Касаясь обвинений против других лиц, Бухарин ставил под сомнение лишь «явные преувеличения», например, утверждение Кагановича о связях Томского с Зиновьевым до 1936 года, хотя «уже с конца 1934 г. Зиновьев, как известно, сидел под замком».
Признавая за собой лишь недостаток бдительности, Бухарин выражал протест против того, что «из этого делают вывод о соучастии в троцкистском бандитизме», и просил пленум принять «партийные оргвыводы после тщательного анализа фактов, а не на основе одной политической интуиции». Понимая и даже разделяя «логику» сталинского «правосудия», он замечал, что после принятия пленумом решения по его делу на долю юридического следствия останется лишь оправдать это решение, «обязательное для судебного следователя, обязательное для судьи (если дело доходит до суда), обязательное — как это ни странно — даже для подсудимого, если он ещё член партии. Не может следствие обелить того, кто политически очернён высшей партийной инстанцией».

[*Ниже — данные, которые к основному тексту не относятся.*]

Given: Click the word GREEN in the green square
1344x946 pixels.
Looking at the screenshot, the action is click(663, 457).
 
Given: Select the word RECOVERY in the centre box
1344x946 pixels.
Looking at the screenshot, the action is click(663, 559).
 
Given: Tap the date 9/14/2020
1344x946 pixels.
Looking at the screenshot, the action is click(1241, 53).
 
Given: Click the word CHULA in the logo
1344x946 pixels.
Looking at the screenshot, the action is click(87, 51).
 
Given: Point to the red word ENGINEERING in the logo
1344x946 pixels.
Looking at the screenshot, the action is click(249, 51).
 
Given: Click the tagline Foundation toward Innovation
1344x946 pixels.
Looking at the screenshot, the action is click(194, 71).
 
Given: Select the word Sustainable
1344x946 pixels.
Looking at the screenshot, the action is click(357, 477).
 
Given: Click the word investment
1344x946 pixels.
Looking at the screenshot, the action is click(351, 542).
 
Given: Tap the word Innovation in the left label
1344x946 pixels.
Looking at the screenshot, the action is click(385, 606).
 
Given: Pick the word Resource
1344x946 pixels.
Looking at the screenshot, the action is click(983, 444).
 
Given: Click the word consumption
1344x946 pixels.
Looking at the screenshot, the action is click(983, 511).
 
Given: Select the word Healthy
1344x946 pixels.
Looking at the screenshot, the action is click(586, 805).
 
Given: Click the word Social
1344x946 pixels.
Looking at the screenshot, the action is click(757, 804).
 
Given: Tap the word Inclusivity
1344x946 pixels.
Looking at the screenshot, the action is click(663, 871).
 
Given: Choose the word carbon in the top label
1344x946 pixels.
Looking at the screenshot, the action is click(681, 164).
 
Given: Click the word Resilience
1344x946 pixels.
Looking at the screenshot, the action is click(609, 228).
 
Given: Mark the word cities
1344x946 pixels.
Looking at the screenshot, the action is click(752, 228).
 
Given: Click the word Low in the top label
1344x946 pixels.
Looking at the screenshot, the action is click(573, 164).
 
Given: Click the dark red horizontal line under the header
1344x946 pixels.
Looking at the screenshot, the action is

Исходя из этих предпосылок, Бухарин пытался воззвать к совести и здравому смыслу участников пленума. Характеризуя сложившуюся на пленуме атмосферу, он писал: «Материалы (не проверенные путём ставок) — есть у всех, но их нет у обвиняемых; обвиняемый стоит перед ошеломлением внезапных исключительно чудовищных обвинений, впервые ему предъявляемых. При известной, заранее данной настроенности (самый факт постановки вопроса, материалы непроверенные, тенденция докладчика, печать, директивные лозунги, вроде молотовского „о пособниках и подпевалах“ [269]) все говорят: „я убеждён“, „нет сомнений“ и т. д. Обвиняемому говорят в глаза: а мы не верим, каждое твоё слово нужно проверять. А на другой стороне, слова обвиняемых-обвинителей принимаются за чистую монету. Значит, защита тут поистине тяжела. Конечно, в общей атмосфере теперешних дней в пользу обвиняемого никто выступить не решится. А дальше? А на дальнейших этапах, после обязательного партийного решения и т. д., эта защита почти невозможна» [270].